Cellular pharmacokinetic and pharmacodynamic analyses of ethacrynic acid: Implications in topical drug delivery in the eye

Abstract

Purpose: Ethacrynic acid (ECA) is a potential trabecular meshwork (TM) drug that has shown promising results in preclinical studies for treatment of primary open-angle glaucoma. However, topical application of ECA is currently limited by adverse effects in corneal tissues. To this end, we developed a new theoretical model to evaluate time-dependent toxicity induced by ECA in corneal epithelial cells.

Methods: The model consisted of a cellular pharmacokinetic (PK) module to determine intracellular concentration of ECA, and a pharmacodynamic (PD) module to determine the cytotoxicity of ECA. It was assumed that ECA-induced cytotoxicity depended on drug exposure time and peak concentration of bound ECA in cells. In addition to the model development, we experimentally determined the intracellular concentration of ECA as a function of drug dose and treatment time.

Results: The intracellular concentration increased linearly (i.e., no saturation) with increasing the dose of ECA. It also increased initially with time and then reached a steady-state at ~40 min. The percent of cells survived after treatment decreased with increasing the dose of drug or the time of treatment. The experimental data were fit by the new PK and PD models to obtain values of model constants. One of the unique applications of these models was to predict cell survival relative to control when extracellular concentration of ECA varied with time. The prediction showed that the toxicity of ECA might be significantly overestimated by using the traditional LC(50) determined in vitro.

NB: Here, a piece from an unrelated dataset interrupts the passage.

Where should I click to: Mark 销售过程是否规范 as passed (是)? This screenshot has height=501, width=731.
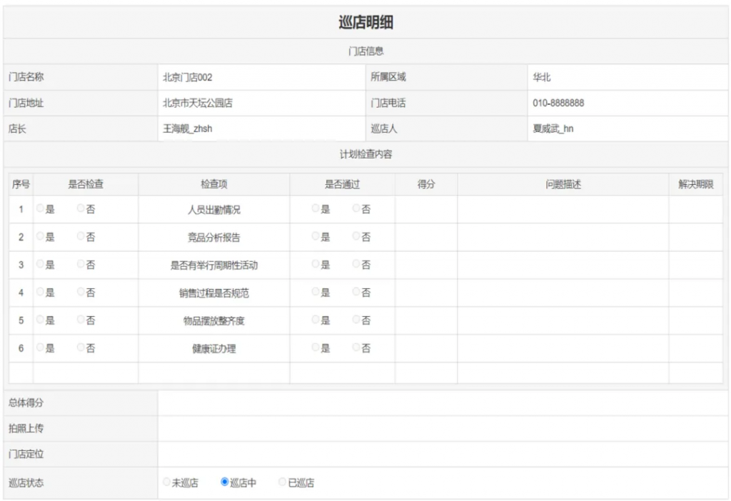(316, 293)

Conclusions: The new PK and PD models developed in this study were capable to fit experimental data and predict time-dependent toxicity of ECA in corneal epithelial cells. The models may be useful for optimizing the dose and schedule in topical application of ECA for glaucoma treatment.

Figure 1

UV absorbance spectrums of ECA and GSH. The concentrations of ECA and GSH were 50 μM and 600 μM, respectively. The spectrum curves suggested that ECA concentration should be measured at 270 nm to minimize possible interference with signals from GSH.

Figure 2

Schematic representation of the proposed pharmacokinetic model. The definition of each term is as follows: C_e: extracellular ECA concentration; C_if: intracellular concentration of free (unbound) ECA; G: intracellular binding site available to ECA; G-ECA: bound ECA; C_ib: intracellular concentration of bound ECA; and P_m: permeability coefficient of cell membrane.

Figure 3

Intracellular concentration of ECA. It was a function of the initial extracellular concentration of ECA and the period of treatment.

Figure 4

Time dependent changes in intracellular concentration of ECA. The symbols indicate experimental data and the curves were resulted from fitting the PK model to the data. The best-fit values of the model constants are reported in Table 1.

Figure 5

Experimental data of cell survival relative to control (S). It was a function of the initial extracellular concentration of ECA and the period of treatment. The symbols indicate experimental data and the curves were resulted from fitting the PD model to the data. ●: 2 h of constant ECA exposure; ▲: 6 h of constant ECA exposure; ◆: 24 h of constant ECA exposure; ◇: 72 h of ECA exposure. The best-fit values of the model constants are reported in Table 1.

Figure 6

Cell survival relative to control simulated by using the cellular PK and PD models. S was plotted as a function of the initial concentration of ECA in the extracellular medium for three different scenarios of topical drug delivery in the eye. (i) ECA was applied via traditional eye drops (LC₅₀=2330 μM); (ii) ECA was released from a Pluronic^® copolymer film (LC₅₀=540 μM); and (iii) ECA concentration at corneal surface was maintained at constant levels for 1,000 h (LC₅₀=35 μM).